Whether the Republicans — in Trump’s words — “move on” from health care now, the fate of their majority may depend less on whether they can get their members in line and more on whether they can resist the self-defeating temptations that come with one-party control. Based on other items at the top of their agenda, the answer may be no. The president’s proposed budget includes deep cuts that would directly affect his base — for example, the elimination of funding to programs that clean up the Great Lakes, support economic development in Appalachia, and provide financial aid to purchase heating oil in northern rural states. A coming tax revision bill undoubtedly will include more upper-income tax cuts. It’s not a stretch to envision the volatility of this era once again kicking in and, in 2018, kicking Republican members out.

This does not mean that Democrats are assured a victory in two years’ time, but once you understand the volatility in our politics and how it affects the parties, the path to victory becomes clearer: continue to oppose new initiatives and remind voters in November that Republicans are not delivering for them.

In many ways, this paints a depressing picture of American politics. The vision of Congress soberly debating bills, negotiating in good faith, and compromising over details with each other and the president seems as distant as the Continental Congress. More often than not, there are few incentives for bipartisan cooperation. That’s why we should not be surprised at what does get produced: the deeply conservative budget Trump submitted, as well as the equally conservative health care bill he enthusiastically endorsed.

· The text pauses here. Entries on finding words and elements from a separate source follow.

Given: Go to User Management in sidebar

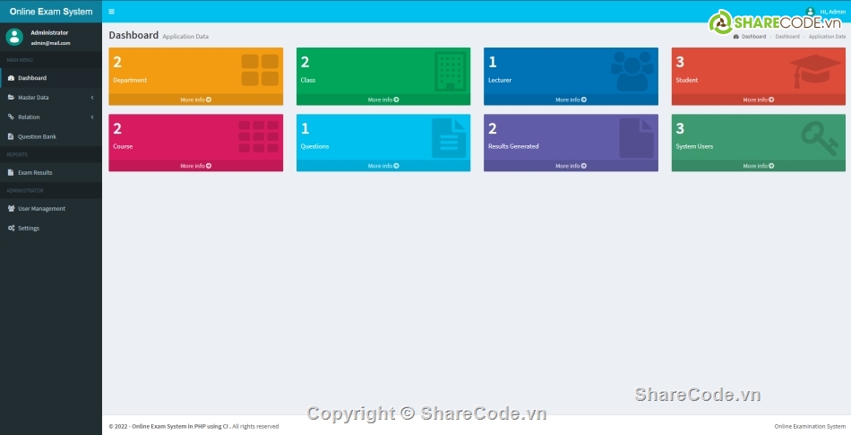Looking at the screenshot, I should [41, 208].
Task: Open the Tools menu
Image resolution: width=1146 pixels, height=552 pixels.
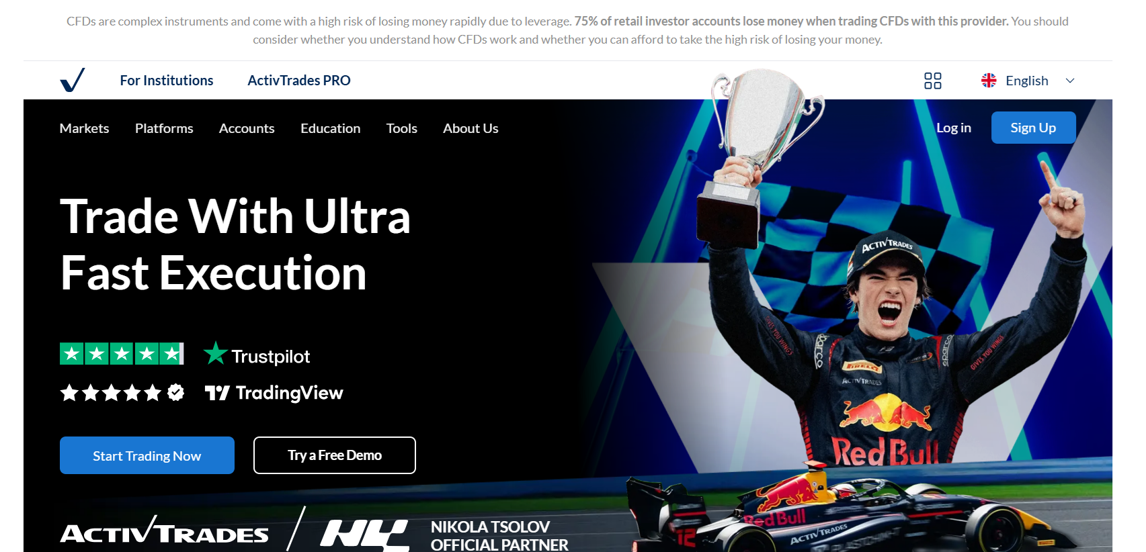Action: (401, 128)
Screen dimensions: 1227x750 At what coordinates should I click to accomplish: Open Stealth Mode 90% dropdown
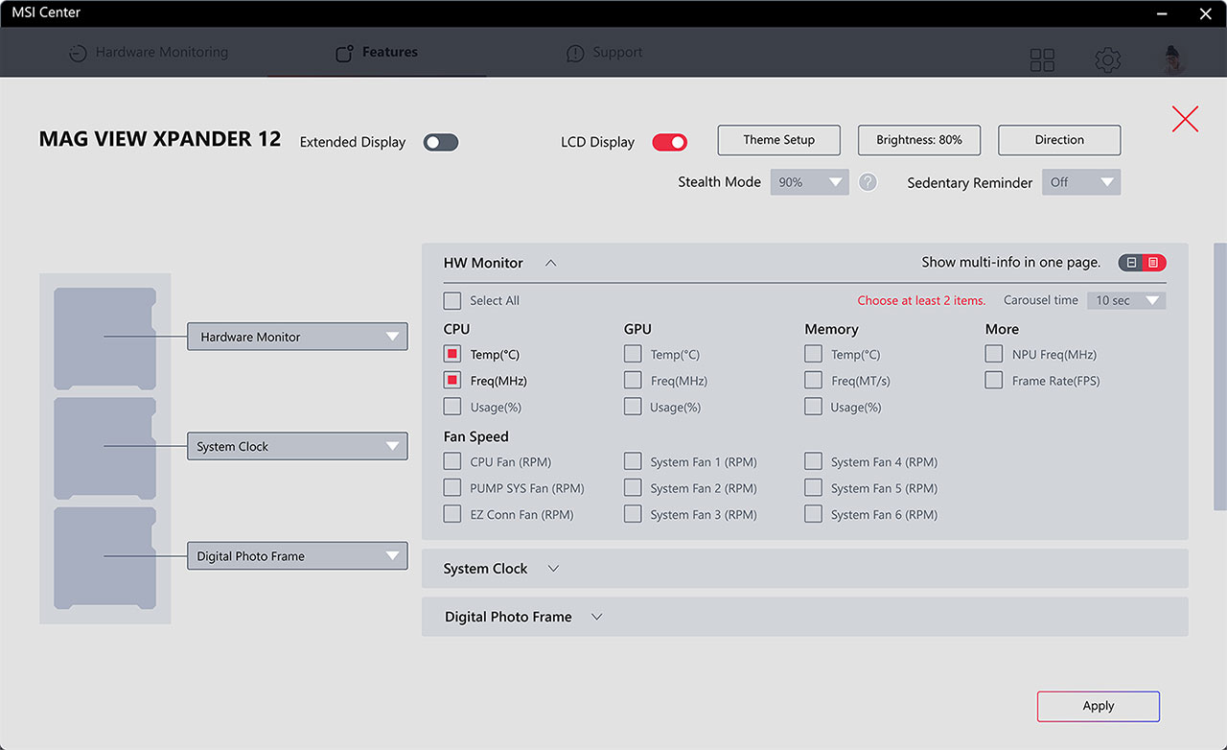pos(810,182)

Nor should we be surprised when calls for a “grand compromise” between Trump and Democrats on repairing the ACA — or even a bipartisan commission to offer fixes — fall on deaf ears.

For now, Democratic obstruction makes as much sense to the left as conservative policymaking does to the right. Until we have a president with the incentives and desire to defy his or her congressional majority and voters willing to reward it, this is the politics we’re stuck with.